From Wikipedia, the free encyclopedia

Alois Handl (22 July 1837, Feldkirch, Vorarlberg – 1915, Czernowitz) was an Austrian physicist.

In 1859 he obtained his doctorate in Vienna, later becoming a professor at the University of Lemberg. Afterwards he taught classes at the military academy in Wiener Neustadt. In 1876 he established the chair of experimental physics at the University of Czernowitz, a position he maintained until his retirement in 1906. Following his retirement, Handl was succeeded at Czernowitz by Josef Geitler von Armingen (1870-1923).

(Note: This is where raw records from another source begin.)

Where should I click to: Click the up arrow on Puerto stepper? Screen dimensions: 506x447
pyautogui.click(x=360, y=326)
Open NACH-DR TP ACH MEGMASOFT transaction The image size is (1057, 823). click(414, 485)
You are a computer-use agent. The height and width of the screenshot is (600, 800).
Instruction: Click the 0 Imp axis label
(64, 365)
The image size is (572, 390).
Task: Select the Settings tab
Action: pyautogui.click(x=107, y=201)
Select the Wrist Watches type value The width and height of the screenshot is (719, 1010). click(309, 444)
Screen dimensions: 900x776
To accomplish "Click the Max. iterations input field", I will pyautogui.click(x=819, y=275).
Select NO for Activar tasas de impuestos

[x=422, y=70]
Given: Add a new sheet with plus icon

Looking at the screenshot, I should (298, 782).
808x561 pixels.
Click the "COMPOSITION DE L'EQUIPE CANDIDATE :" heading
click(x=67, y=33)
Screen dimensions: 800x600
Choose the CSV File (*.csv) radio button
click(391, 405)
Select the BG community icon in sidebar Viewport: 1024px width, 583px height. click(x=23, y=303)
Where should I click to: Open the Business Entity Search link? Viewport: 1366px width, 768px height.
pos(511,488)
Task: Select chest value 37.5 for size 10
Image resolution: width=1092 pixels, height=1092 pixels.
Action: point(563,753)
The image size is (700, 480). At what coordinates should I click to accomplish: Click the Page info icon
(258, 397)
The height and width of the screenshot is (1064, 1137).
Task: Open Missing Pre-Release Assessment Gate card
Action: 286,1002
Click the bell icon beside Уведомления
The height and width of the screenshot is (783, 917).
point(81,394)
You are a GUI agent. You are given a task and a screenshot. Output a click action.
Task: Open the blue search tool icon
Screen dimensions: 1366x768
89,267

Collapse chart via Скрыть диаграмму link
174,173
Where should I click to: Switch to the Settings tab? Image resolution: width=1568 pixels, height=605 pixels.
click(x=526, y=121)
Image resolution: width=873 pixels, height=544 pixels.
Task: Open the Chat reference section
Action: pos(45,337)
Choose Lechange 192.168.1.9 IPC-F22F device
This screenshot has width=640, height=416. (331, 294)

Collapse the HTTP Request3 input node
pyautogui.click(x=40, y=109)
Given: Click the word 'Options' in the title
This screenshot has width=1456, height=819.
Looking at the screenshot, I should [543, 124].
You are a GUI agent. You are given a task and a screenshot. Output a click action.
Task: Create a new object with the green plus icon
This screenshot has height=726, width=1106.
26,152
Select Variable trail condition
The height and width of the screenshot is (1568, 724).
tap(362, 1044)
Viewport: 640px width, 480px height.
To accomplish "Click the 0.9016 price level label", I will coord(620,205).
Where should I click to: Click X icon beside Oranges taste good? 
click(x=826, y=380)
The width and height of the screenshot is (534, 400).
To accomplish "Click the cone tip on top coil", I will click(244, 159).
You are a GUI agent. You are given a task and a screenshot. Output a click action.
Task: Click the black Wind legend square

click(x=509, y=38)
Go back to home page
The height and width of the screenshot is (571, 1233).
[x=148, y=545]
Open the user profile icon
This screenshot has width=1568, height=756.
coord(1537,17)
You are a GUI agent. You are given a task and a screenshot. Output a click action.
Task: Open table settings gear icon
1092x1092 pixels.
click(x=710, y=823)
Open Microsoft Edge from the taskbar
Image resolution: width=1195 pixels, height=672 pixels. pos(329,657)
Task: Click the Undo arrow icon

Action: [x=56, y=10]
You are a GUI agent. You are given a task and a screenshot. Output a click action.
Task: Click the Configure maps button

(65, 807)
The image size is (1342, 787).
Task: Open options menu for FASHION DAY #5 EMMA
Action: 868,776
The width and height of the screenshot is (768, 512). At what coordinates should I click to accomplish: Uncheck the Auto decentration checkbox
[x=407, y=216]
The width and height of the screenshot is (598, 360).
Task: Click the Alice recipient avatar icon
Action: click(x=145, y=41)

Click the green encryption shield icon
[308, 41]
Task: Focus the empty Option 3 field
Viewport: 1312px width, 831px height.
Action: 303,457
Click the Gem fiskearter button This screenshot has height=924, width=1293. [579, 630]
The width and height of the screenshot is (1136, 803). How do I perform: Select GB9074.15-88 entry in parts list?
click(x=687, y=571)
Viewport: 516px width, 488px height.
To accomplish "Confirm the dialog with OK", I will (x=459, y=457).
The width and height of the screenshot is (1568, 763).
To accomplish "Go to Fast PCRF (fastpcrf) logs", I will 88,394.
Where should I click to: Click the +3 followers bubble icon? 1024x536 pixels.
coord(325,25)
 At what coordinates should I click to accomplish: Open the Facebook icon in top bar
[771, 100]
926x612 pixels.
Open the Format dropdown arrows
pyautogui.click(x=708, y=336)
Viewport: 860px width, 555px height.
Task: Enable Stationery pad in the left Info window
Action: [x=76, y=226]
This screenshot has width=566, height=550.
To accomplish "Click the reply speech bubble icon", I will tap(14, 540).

As a physicist he conducted studies in the fields of crystallography, barometry, hydrodensitometry, and also did research involving light absorption, the specific resistance of liquids, and color vision in animals, to name a few.[1][2] With chemist Richard Pribram (1847-1928), he conducted investigations on the viscosity of different organic compounds, with results of their work being published in the Sitzungsberichte of the Austrian Academy of Sciences and in Wilhelm Ostwald’s Zeitschrift für Physikalische Chemie. Handl's textbook of physics for middle-school students, "Lehrbuch der Physik für die oberen Classen der Mittelschulen", was published over several editions.[3]